1
votes

I'm doing a program that modifies only the metadata (standard and custom) in files Doc, xls, ppt and Vsd, the program works correctly but I wonder if there is a way to do this without loading the entire file into memory:

POIFSFileSystem POIFS = new POIFSFileSystem (new FileInputStream ("file.xls"))

The NPOIFSFileSystem method is faster and consumes less memory but is read only.

I'm using Apache POI 3.9

2
NPOIFS is nearly ready for write support, might contributing some fixes to it be possible?Gagravarr
Of course, how I can help?user2671914
If you send an email to the dev@ list I'll give you advice there, it's more than can fit in a comment block! Basically there are a couple of disabled failing unit tests that need their underlying logic fixing, and a couple of stub unit tests that need writingGagravarr

2 Answers

0
votes

You could map the desired part to memory and then work on it using java.nio.FileChannel.

In addition to the familiar read, write, and close operations of byte channels, this class defines the following file-specific operations:

  • Bytes may be read or written at an absolute position in a file in a way that does not affect the channel's current position.

  • A region of a file may be mapped directly into memory; for large files this is often much more efficient than invoking the usual read or write methods.

0
votes

At the time of your question, there sadly wasn't a very low memory way to do it. The good news is that as of 2014-04-28 it is possible! (This code should be in 3.11 when that's released, but for now it's too new)
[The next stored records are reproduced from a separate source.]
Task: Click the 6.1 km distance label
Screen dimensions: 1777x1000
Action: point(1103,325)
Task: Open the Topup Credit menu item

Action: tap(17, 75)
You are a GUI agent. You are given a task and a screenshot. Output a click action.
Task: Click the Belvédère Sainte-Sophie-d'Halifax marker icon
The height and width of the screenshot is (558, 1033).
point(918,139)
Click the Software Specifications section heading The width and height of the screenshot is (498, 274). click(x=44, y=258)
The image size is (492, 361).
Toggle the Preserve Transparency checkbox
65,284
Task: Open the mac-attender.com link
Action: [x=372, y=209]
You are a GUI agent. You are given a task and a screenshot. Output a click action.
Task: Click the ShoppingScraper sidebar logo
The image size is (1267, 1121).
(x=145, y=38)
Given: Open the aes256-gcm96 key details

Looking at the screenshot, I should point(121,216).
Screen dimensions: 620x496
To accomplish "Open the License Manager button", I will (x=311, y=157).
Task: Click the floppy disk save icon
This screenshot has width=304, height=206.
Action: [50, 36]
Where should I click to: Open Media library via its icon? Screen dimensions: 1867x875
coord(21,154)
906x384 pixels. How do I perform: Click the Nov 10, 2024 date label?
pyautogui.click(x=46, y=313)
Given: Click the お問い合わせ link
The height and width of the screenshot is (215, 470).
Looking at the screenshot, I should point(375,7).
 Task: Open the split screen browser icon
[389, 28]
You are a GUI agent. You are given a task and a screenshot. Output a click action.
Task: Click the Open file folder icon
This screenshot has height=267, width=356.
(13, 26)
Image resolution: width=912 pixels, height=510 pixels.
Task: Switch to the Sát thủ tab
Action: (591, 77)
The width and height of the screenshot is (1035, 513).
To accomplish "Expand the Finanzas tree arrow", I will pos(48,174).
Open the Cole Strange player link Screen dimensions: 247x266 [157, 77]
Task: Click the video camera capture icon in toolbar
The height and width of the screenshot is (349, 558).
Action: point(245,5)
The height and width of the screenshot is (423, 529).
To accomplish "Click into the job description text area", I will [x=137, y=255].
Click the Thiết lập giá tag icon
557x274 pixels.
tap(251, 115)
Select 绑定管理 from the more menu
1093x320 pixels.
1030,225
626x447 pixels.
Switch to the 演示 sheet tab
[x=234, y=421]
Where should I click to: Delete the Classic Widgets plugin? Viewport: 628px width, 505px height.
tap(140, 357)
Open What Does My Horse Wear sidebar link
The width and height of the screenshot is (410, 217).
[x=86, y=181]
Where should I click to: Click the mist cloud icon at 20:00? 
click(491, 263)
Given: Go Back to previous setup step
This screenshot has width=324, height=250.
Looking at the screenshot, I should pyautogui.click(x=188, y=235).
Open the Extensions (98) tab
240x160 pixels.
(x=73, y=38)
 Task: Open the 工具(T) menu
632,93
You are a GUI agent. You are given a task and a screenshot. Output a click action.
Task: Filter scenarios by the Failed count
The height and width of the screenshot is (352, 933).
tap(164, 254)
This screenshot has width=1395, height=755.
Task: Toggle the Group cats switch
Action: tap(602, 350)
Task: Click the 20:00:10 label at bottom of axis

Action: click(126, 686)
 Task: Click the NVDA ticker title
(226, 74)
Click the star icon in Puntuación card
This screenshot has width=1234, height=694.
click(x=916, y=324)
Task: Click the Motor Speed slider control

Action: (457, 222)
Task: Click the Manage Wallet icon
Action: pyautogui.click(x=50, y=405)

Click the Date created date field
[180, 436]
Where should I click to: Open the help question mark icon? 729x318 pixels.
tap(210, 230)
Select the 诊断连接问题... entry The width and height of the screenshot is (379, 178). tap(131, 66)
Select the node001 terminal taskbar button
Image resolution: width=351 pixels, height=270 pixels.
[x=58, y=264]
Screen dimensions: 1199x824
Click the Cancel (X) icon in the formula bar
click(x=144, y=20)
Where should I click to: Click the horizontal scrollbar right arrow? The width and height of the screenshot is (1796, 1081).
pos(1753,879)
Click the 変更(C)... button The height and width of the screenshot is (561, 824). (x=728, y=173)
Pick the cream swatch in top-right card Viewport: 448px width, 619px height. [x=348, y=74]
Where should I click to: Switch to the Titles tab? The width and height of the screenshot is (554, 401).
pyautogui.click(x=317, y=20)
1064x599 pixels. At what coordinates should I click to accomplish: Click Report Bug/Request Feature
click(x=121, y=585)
Now that NPOIFS supports writing, including in-place write, what you'll want to do is something like:

// Open the file, and grab the entries for the summary streams
NPOIFSFileSystem poifs = new NPOIFSFileSystem(file, false);
DocumentNode sinfDoc = 
     (DocumentNode)root.getEntry(SummaryInformation.DEFAULT_STREAM_NAME);
DocumentNode dinfDoc = 
     (DocumentNode)root.getEntry(DocumentSummaryInformation.DEFAULT_STREAM_NAME);

// Open and parse the metadata
SummaryInformation sinf = (SummaryInformation)PropertySetFactory.create(
     new NDocumentInputStream(sinfDoc));
DocumentSummaryInformation dinf = (DocumentSummaryInformation)PropertySetFactory.create(
     new NDocumentInputStream(dinfDoc));

// Make some metadata changes
sinf.setAuthor("Changed Author");
sinf.setTitle("Le titre \u00e9tait chang\u00e9");
dinf.setManager("Changed Manager");

// Update the metadata streams in the file
sinf.write(new NDocumentOutputStream(sinfDoc));
dinf.write(new NDocumentOutputStream(dinfDoc));

// Write out our changes
fs.writeFilesystem();
fs.close();

You ought to be able to do all of that in under 20% of the memory of the size of your file, quite possibly less than that for larger files!

(If you want to see more on this, look at the ModifyDocumentSummaryInformation example and the HPSF TestWrite unit test)